[Source data]
####################
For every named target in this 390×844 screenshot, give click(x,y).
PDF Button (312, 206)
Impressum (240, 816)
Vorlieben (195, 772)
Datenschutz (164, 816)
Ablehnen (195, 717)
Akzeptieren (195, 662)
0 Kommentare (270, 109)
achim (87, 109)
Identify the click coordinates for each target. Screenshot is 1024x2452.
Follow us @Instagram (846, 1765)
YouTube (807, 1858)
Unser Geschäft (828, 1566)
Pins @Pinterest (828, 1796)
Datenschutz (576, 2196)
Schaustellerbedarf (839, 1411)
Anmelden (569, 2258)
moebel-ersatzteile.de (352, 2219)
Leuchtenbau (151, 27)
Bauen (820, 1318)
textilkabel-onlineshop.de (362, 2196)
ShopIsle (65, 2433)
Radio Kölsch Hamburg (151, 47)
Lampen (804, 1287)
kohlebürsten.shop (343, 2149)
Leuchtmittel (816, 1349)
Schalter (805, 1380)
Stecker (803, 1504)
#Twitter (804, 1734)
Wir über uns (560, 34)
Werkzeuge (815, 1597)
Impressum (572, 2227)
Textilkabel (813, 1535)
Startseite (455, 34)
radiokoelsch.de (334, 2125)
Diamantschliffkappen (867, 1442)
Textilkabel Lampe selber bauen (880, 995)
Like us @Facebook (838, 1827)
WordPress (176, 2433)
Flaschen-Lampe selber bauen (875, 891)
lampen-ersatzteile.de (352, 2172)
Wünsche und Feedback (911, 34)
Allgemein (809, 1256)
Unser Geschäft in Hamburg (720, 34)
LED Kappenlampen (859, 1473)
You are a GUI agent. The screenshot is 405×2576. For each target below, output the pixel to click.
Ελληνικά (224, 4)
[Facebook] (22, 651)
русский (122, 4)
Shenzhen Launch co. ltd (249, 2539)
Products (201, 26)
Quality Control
####################
### YOUR OBJECTIVE
Please set down each entry again, word for word.

### ANSWER TO THE EXERCISE
For every named target in this 390×844 screenshot, give click(x,y).
PDF Button (312, 206)
Impressum (240, 816)
Vorlieben (195, 772)
Datenschutz (164, 816)
Ablehnen (195, 717)
Akzeptieren (195, 662)
0 Kommentare (270, 109)
achim (87, 109)
Identify the click coordinates for each target. Screenshot is 1024x2452.
Follow us @Instagram (846, 1765)
YouTube (807, 1858)
Unser Geschäft (828, 1566)
Pins @Pinterest (828, 1796)
Datenschutz (576, 2196)
Schaustellerbedarf (839, 1411)
Anmelden (569, 2258)
moebel-ersatzteile.de (352, 2219)
Leuchtenbau (151, 27)
Bauen (820, 1318)
textilkabel-onlineshop.de (362, 2196)
ShopIsle (65, 2433)
Radio Kölsch Hamburg (151, 47)
Lampen (804, 1287)
kohlebürsten.shop (343, 2149)
Leuchtmittel (816, 1349)
Schalter (805, 1380)
Stecker (803, 1504)
#Twitter (804, 1734)
Wir über uns (560, 34)
Werkzeuge (815, 1597)
Impressum (572, 2227)
Textilkabel (813, 1535)
Startseite (455, 34)
radiokoelsch.de (334, 2125)
Diamantschliffkappen (867, 1442)
Textilkabel Lampe selber bauen (880, 995)
Like us @Facebook (838, 1827)
WordPress (176, 2433)
Flaschen-Lampe selber bauen (875, 891)
lampen-ersatzteile.de (352, 2172)
Wünsche und Feedback (911, 34)
Allgemein (809, 1256)
Unser Geschäft in Hamburg (720, 34)
LED Kappenlampen (859, 1473)
You are a GUI agent. The screenshot is 405×2576. For each target below, output the pixel to click.
Ελληνικά (224, 4)
[Facebook] (22, 651)
русский (122, 4)
Shenzhen Launch co. ltd (249, 2539)
Products (201, 26)
Quality Control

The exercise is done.